Backends - NatLibFi/Annif GitHub Wiki
Annif includes multiple backends that implement or use (via external libraries) algorithms that can be used for automated subject indexing. Each backend has its own strengths, requirements and ideal use cases. The table below provides a quick comparison—see each backend's page for details and configuration options.
[!TIP] For a quick setup, start with TF-IDF; for best results, try fastText, Omikuji and MLLM combined in ensembles.
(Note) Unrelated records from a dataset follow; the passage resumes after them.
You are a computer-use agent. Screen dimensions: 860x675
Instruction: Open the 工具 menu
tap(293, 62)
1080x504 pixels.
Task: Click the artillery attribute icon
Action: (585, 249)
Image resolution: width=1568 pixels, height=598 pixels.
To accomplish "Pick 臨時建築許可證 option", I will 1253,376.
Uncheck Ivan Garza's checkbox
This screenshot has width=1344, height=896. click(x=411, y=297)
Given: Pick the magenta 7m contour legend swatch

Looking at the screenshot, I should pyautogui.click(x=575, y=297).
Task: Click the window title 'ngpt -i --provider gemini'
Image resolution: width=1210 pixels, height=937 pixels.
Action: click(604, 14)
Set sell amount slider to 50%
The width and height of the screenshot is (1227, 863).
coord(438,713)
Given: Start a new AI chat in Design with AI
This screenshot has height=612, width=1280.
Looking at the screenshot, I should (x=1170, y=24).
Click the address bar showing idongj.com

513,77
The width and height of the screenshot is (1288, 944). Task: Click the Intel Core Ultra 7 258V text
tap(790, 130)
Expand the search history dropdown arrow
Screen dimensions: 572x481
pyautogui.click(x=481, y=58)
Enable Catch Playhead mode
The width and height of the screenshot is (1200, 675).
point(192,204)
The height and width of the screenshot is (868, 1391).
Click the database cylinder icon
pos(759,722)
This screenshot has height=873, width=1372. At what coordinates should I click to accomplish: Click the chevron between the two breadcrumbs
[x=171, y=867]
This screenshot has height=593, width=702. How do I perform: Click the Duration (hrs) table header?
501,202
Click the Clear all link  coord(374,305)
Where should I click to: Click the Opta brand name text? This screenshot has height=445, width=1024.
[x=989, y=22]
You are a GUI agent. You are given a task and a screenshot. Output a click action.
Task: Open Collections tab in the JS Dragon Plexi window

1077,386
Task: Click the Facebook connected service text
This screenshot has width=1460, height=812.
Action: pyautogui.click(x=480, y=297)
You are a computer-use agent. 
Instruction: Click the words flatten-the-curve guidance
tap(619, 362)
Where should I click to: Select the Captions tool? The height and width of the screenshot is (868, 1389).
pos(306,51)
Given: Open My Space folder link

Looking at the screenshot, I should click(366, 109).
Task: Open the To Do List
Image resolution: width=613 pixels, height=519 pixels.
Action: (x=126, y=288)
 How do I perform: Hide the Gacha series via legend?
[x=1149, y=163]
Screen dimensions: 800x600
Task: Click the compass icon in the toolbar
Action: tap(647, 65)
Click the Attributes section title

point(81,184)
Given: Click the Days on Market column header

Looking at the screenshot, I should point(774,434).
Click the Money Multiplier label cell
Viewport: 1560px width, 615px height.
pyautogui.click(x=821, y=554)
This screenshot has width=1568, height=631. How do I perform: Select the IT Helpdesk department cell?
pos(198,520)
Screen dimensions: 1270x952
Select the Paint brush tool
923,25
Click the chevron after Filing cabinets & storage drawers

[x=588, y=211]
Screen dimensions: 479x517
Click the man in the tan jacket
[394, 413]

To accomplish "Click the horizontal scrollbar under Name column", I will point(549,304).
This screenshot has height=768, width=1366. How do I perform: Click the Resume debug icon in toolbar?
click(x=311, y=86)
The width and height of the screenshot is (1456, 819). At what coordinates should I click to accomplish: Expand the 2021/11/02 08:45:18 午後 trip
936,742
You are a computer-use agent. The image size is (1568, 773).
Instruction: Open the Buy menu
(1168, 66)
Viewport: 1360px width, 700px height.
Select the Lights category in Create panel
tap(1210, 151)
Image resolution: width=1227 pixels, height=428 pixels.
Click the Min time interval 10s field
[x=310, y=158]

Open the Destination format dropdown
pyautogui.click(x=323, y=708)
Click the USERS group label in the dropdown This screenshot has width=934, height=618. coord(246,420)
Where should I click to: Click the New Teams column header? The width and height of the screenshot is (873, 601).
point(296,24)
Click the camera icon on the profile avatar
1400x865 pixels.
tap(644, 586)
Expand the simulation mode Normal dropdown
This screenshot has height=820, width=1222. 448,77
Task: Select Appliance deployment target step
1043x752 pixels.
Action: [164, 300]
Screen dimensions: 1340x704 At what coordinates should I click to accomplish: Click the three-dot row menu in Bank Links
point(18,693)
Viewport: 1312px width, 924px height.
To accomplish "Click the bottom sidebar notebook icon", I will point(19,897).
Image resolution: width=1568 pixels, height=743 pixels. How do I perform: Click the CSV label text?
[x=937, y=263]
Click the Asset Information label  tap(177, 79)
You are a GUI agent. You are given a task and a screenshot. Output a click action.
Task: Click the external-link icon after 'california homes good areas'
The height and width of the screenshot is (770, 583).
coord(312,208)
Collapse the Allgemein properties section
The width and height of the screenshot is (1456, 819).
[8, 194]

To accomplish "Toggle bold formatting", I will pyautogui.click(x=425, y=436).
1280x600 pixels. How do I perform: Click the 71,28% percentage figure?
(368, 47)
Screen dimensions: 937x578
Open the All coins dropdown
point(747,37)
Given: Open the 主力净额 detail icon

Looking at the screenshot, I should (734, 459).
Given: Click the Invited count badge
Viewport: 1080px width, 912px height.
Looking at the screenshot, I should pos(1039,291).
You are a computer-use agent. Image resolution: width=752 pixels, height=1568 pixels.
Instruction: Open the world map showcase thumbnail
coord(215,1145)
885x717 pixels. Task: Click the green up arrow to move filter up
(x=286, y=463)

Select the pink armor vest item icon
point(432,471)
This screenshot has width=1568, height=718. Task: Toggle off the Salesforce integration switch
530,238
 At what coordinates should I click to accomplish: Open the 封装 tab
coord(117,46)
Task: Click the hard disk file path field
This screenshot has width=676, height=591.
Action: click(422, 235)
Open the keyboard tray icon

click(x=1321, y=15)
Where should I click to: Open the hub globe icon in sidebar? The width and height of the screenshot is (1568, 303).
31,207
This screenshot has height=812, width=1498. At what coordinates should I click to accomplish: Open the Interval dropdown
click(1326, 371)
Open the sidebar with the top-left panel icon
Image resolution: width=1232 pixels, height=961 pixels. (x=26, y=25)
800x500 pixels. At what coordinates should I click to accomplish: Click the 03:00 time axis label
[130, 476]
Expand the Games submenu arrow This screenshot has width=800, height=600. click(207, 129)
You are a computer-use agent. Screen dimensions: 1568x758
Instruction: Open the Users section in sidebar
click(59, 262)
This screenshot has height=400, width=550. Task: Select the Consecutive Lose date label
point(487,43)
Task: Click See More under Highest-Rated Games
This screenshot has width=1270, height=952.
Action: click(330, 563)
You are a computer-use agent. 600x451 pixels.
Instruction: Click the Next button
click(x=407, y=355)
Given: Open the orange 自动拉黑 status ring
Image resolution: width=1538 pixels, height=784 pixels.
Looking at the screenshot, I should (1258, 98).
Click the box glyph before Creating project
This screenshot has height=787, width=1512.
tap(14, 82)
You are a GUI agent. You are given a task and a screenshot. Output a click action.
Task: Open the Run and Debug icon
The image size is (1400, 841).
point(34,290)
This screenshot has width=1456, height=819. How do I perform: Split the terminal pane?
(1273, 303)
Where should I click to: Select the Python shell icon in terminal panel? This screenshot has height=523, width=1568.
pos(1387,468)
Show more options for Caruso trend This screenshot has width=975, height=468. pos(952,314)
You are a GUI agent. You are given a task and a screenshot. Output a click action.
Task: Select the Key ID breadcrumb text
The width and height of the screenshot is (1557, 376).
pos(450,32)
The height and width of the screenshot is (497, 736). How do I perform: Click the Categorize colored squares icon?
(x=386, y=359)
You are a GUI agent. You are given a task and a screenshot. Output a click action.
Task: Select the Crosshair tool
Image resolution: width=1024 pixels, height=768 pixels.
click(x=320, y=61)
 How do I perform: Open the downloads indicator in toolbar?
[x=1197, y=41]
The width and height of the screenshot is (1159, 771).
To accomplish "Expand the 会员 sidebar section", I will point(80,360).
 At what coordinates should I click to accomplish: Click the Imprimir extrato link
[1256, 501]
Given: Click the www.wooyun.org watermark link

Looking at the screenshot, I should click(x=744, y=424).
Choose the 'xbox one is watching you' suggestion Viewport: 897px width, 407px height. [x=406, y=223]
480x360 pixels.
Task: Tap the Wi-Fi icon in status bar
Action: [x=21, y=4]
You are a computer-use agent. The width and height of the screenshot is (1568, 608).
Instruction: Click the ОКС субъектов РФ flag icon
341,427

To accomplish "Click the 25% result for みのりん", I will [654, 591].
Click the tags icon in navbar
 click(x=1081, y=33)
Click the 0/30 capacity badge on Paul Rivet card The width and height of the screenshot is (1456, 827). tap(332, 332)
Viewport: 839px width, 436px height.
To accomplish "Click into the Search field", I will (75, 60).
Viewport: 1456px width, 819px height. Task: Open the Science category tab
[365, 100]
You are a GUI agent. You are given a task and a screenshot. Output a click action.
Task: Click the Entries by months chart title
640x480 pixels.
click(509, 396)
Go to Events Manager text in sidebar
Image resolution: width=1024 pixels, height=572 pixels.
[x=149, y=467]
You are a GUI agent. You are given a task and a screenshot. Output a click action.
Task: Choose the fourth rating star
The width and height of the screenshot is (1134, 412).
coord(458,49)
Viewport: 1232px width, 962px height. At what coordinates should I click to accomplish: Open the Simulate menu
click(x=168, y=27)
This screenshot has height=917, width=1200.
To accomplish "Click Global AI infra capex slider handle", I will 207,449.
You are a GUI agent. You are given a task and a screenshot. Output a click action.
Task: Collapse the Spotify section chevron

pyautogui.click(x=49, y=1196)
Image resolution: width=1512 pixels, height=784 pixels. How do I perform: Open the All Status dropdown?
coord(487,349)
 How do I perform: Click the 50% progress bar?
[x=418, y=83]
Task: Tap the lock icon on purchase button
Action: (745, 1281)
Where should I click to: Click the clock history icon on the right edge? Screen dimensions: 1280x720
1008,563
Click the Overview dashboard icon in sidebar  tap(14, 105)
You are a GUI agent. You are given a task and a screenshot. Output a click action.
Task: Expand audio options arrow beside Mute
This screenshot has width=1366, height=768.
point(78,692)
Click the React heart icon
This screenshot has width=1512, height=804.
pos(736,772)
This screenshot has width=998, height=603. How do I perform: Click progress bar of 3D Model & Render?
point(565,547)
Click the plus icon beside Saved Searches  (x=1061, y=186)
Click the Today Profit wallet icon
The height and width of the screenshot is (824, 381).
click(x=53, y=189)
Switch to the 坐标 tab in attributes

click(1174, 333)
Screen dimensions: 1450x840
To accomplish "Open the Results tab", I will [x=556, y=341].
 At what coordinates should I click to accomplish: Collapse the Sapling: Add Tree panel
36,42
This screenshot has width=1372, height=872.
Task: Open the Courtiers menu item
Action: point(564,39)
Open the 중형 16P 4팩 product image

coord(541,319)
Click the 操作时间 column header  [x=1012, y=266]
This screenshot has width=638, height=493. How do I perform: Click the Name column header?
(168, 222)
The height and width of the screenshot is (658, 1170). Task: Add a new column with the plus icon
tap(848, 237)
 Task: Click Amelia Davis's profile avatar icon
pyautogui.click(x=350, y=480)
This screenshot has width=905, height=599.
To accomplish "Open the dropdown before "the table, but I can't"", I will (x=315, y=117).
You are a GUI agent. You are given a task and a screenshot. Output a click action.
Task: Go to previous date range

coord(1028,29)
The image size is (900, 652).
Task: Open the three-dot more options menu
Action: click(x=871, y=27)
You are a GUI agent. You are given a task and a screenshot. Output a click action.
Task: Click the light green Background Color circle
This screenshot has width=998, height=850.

Name | Type | Requires extra dependencies | Description | # train documents | Train documents length | Supports hyperopt |
---|---|---|---|---|---|---|
TF-IDF | Associative | No | A baseline algorithm, only for setup testing. | ? | short/long | No |
fastText | Associative | Yes | Allows to use word and character level n-grams (i.e. words that appear together and subwords). | 10,000+ | short/long | No |
Omikuji | Associative | Yes | A tree-based algorithm for extreme multilabel classification. | 10,000+ | short/long | No |
SVC | Associative | No | Linear Support Vector Classification for multiclass (not multilabel) classification. | ? | ? | No |
MLLM | Lexical | No | Maui-like lexical matching. | 100-10,000 | long | Yes |
Ensemble | Ensemble | No | Combines results from multiple backends with averaging. | NA | NA | Yes |
NN-ensemble | Ensemble | Yes | Combines results from multiple backends using a neural network. | 1,000-10,000 | long | No |
PAV | Ensemble | No | A trainable dynamic ensemble that intelligently combines results from multiple projects. | ? | ? | No |
YAKE | Lexical | Yes | An unsupervised keyword extraction method applied to find vocabulary terms. Requires no training. | NA | long | No |
STWFSA | Lexical | Yes | Statistical translation weighted finite state automaton. | ? | short/long | No |
HTTP | Special | No | Communicates with a REST API that provides a suggest method, e.g. with another instance of Annif. | NA | NA | No |
Dummy | Special | No | Returns fixed results (used for internal testing). | NA | NA | NA |
Column descriptions
- Name: The identifier of the backend.
- Type: The general approach used by the backend:
- Associative: Learns associations between input text and subject terms from training data.
- Lexical: Uses lexical matching techniques.
- Ensemble: Combines results from multiple backends.
- Special: Provides utility or integration features.
- Requires extra dependencies: Indicates whether additional dependencies must be installed in addition to the base Annif installation. See Optional-features-and-dependencies for details.
- Description: A short explanation of the backend’s functionality and purpose.
- # Train documents: Recommended number of training documents for good performance.
- Train documents length: Indicates whether the backend works best with
- short texts (e.g., titles),
- long texts (e.g., abstracts or full documents) or
- both.
- Supports hyperopt: Whether the backend supports hyperparameter optimization using
annif hyperopt
command. The optimized parameters are- the hyperparameters of the tree algorithm with the MLLM backend
- the source project weights with the ensemble backend